By 2024, fewer mental health patients will be waiting in hospital emergency departments than in 2022. But Massachusetts still has some of the nation’s longest waits, and behavioral health patients with special needs — such as the elderly, pregnant women, or children with autism — often can’t get treatment in time.
Ensuring treatment for people with mental health crises is an equity issue – according to data from the Health Policy Commission, someone who comes to hospital with a stroke or a broken leg is less likely to wait days than someone with schizophrenia or anxiety.
The problem of barriers in the mental health system is also complex, and the answer must be multifaceted: ensuring that patients can receive care in a timely manner in a non-hospital setting, ensuring that insurers pay adequately for services for complex patients, and eliminating regulatory barriers, such as restrictions on where an ambulance can transport a mental health patient.
According to the Health Policy Commission, 37.5 percent of people who went to an emergency department for a behavioral health reason were admitted for more than 12 hours in 2024, up from 39.6 percent in 2022. 2022. Thirteen percent of adults and 11 percent of children who needed inpatient psychiatric treatment waited more than 48 hours to receive that care in 2024, compared with 21 percent of adults and 22 percent of children two years earlier.
A major reason for the progress is that the government has started implementing its road map in 2023. MassHealth began paying hospitals to evaluate and treat behavioral health patients in the emergency department, so hospitals could hire additional doctors to quickly stabilize patients and potentially release them. The state has established a diversion program where crisis intervention teams connect patients who are in the emergency department or at risk of moving to community-based support.
The state has contracted with the newly established Community Behavioral Health Centers, which are essential care centers with 24/7 crisis support. New mobile teams can go to someone’s home. Police officers have started taking people to centers instead of hospitals. Recently, centers have begun admitting people directly to psychiatric hospitals instead of requiring an emergency department evaluation.
There is still a need to increase community-based awareness, ensure adequate services across the country, and facilitate hospital admissions. But Mary Viano, president of the Association of Parent Professional Advocates, a network of families advocating for children’s mental health, told the editorial board that simply having 24/7 support is critical. “When a crisis happens, you need to intervene within an hour,” Viano said. “We don’t ask someone who has a heart attack, would you have scheduled it at 3:00 in the afternoon?”
David Mattiodo, executive director of the Massachusetts Association of Behavioral Health Systems, which represents psychiatric hospitals, said that since January 2023, nearly 300 new psychiatric beds have opened (even after accounting for closed beds). State officials have also created an online system — replacing phone calls and faxes — to help hospitalists find open psychiatric beds. The second phase of the project will soon allow hospitals to use the software to refer patients to community behavioral health centers.
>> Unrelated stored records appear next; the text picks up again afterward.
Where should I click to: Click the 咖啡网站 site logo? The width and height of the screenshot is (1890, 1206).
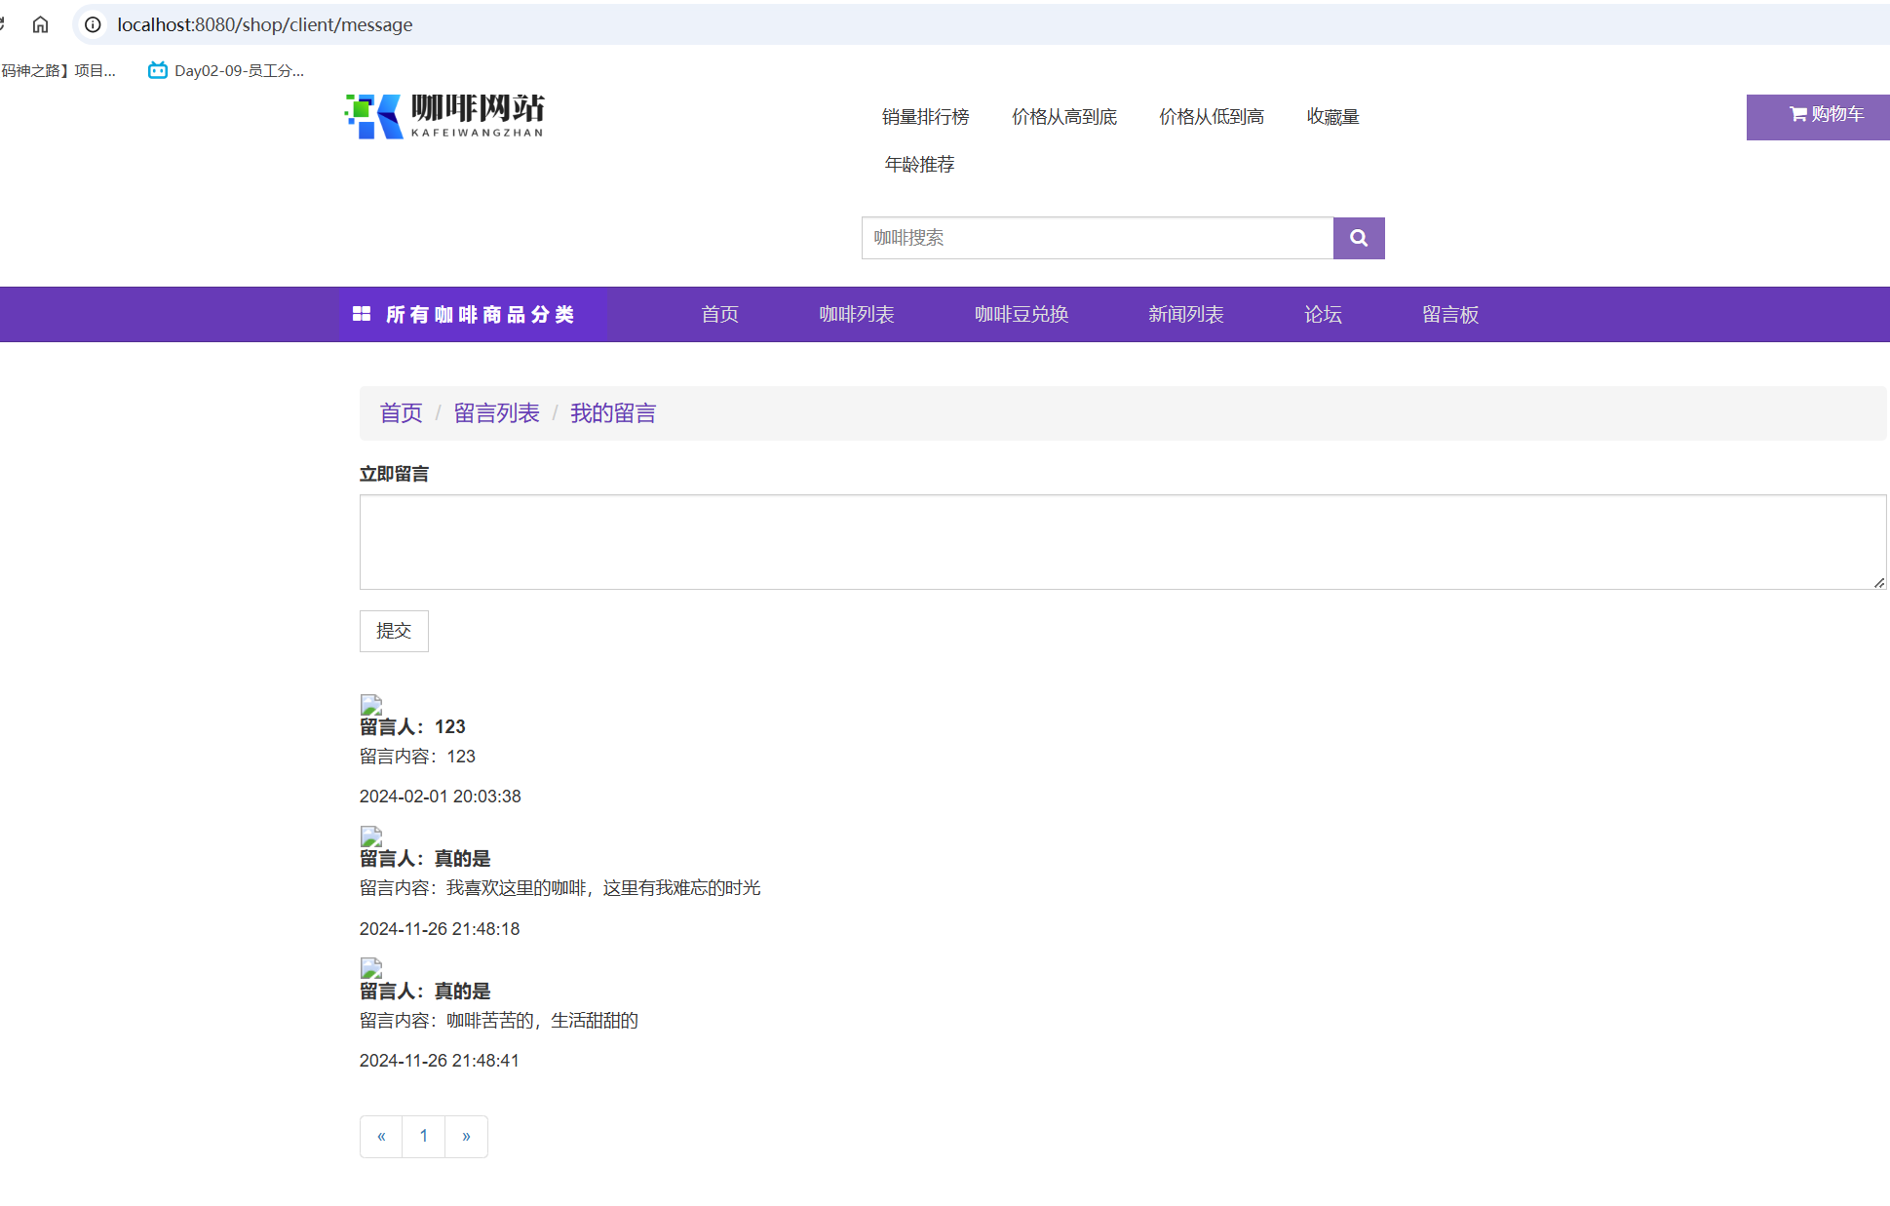[x=444, y=115]
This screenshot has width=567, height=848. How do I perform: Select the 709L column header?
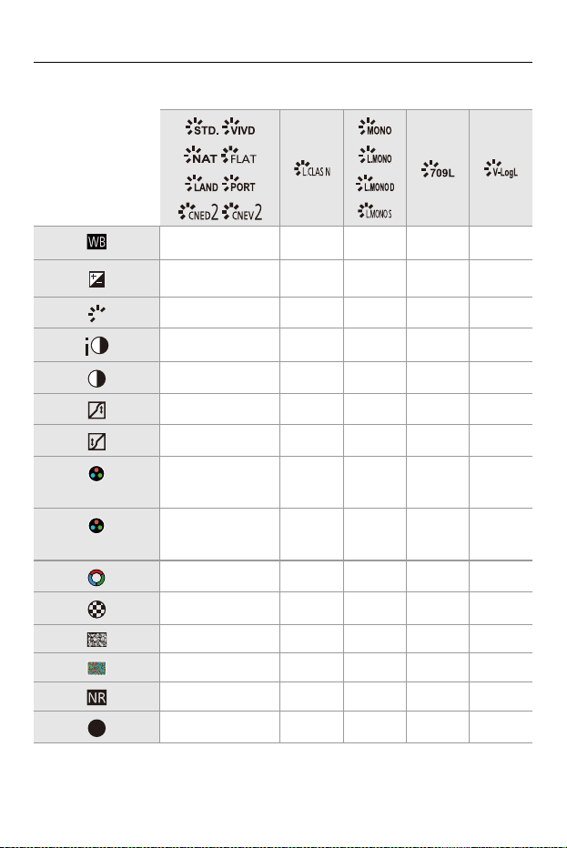(438, 169)
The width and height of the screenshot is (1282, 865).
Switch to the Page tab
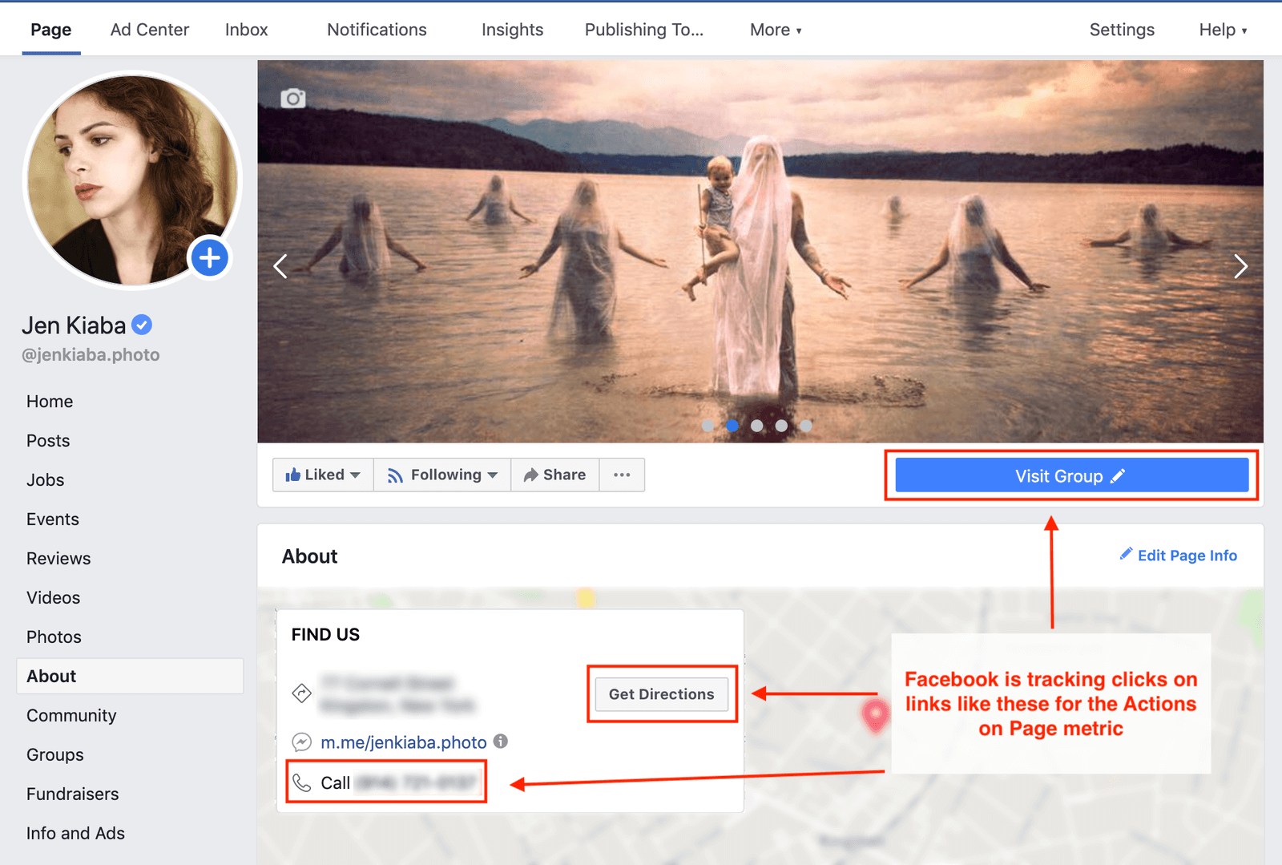click(x=50, y=29)
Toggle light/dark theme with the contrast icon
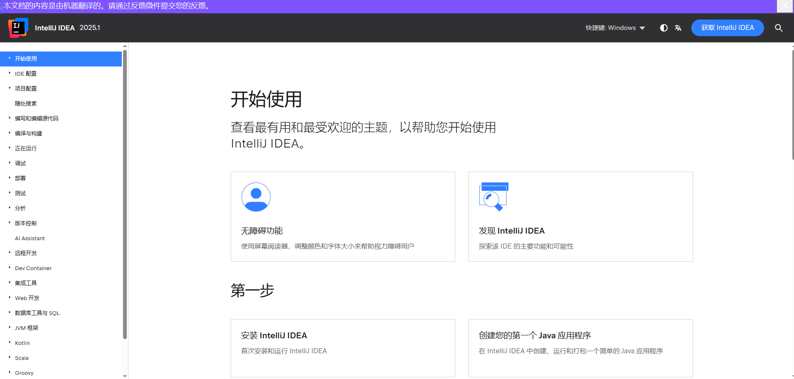The width and height of the screenshot is (794, 379). point(663,28)
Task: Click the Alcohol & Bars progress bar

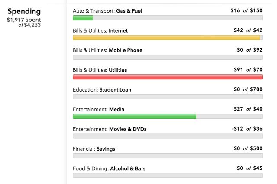Action: tap(167, 175)
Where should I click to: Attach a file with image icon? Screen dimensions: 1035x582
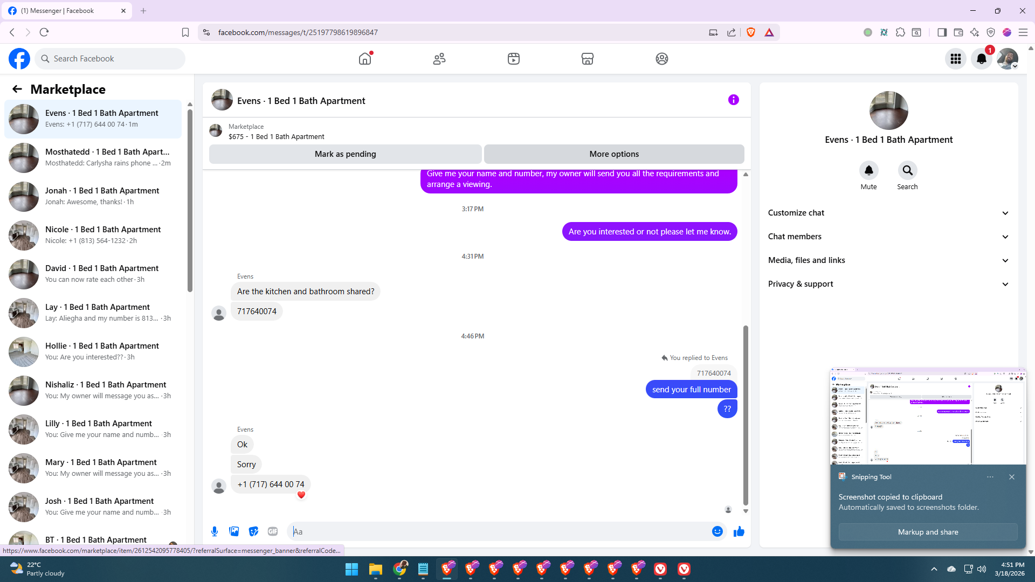(x=234, y=531)
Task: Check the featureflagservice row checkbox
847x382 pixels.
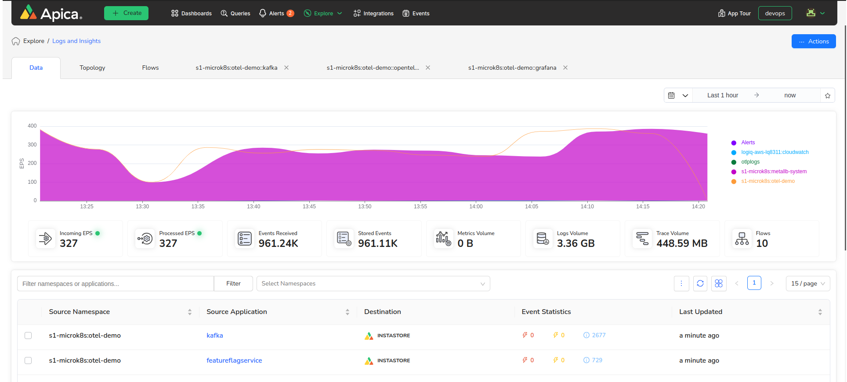Action: [28, 361]
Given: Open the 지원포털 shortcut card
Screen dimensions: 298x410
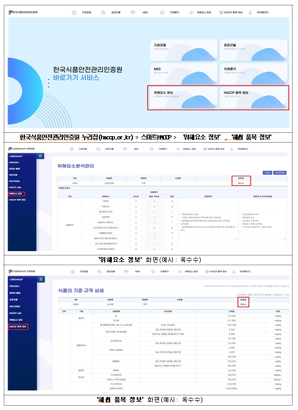Looking at the screenshot, I should tap(183, 50).
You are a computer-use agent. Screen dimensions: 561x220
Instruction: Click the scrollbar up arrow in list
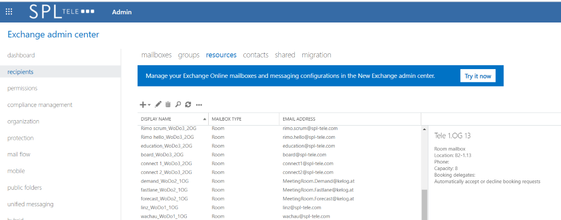click(425, 129)
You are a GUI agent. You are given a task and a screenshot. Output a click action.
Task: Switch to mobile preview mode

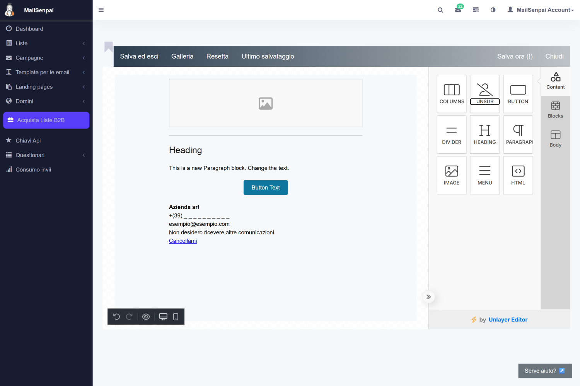(x=176, y=317)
But despite the real improvements, the mental health system is still supported. Mathiodo said psychiatric hospitals can have trouble discharging some patients. “We have a lot of genetic people in it [psychiatric] Hospitals for a year or more because we can’t discharge them to an appropriate nursing home that will take them. “Emergency departments can struggle to safely discharge patients who are homeless or those who lack transportation to follow-up care,” Matudu said. The Health Policy Commission report says.
Emergency departments often cannot accommodate children with complex needs, such as those with a medical condition such as diabetes or epilepsy, a developmental condition such as autism, or a serious mental health condition that causes aggression, Viano said. This suggests that higher insurance payments may be required for patients with greater needs.
Lee Simmons, vice president of policy and regulatory affairs at the Massachusetts Health and Hospital Association, said patients who need long-term residential care through the mental health department often can’t get beds because the programs are full with court-referred patients.
Additionally, issues that seem relatively minor, such as transportation, can become important. Today, ambulances are required to transport mental health patients to the nearest emergency department, even if that hospital does not have psychiatric beds. Another ambulance may be needed to transport them to a psychiatric facility – so the person must wait for a psychiatric bed to become available and transport. Organizational changes could allow ambulances to transport patients to a nearby hospital or community behavioral health center with psychiatric beds. Some hospitals are experimenting with using special SUVs to transport behavioral health patients.
Government efforts have ameliorated the boarding crisis – but new data make clear that problems still persist and these efforts must continue.
Editorials represent the views of the Boston Globe Editorial Board. Follow us @GlobeOpinion.